> _Action item_:
Pictures aside, output each record exactly.

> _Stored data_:
· · · · ·

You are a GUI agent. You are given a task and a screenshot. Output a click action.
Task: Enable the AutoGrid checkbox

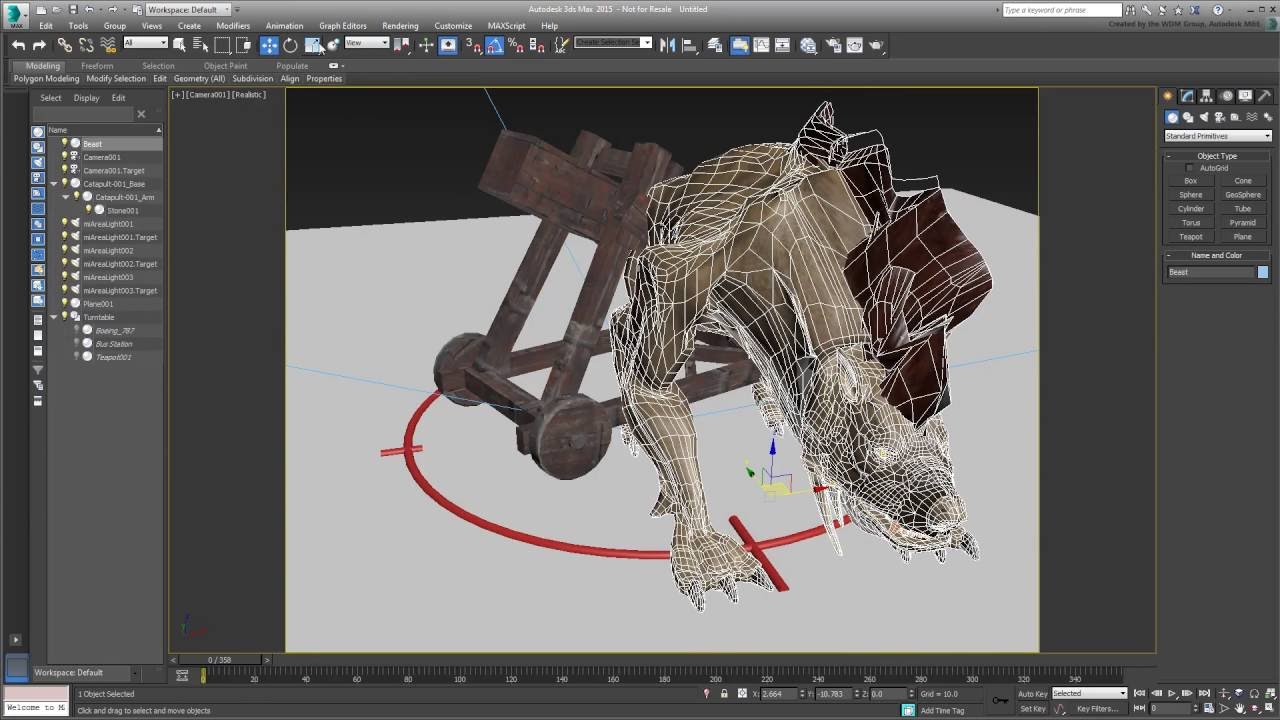tap(1190, 168)
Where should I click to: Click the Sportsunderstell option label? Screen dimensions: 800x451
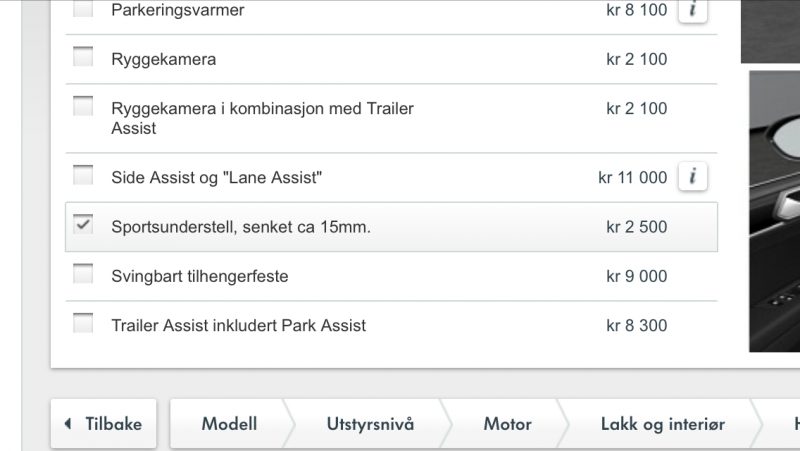[241, 227]
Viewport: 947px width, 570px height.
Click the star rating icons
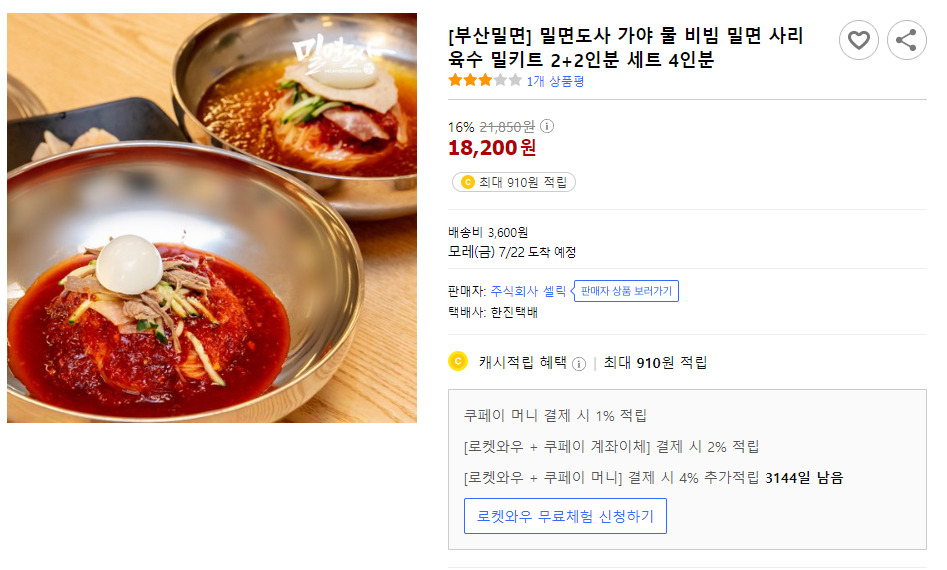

· · · · ·

> _Answer space_:
You are a GUI agent. You are given a task and a screenshot. Output a click action.
Task: Enable the AutoGrid checkbox

tap(1190, 168)
Where should I click to: Click the Sportsunderstell option label? Screen dimensions: 800x451
[241, 227]
Viewport: 947px width, 570px height.
Click the star rating icons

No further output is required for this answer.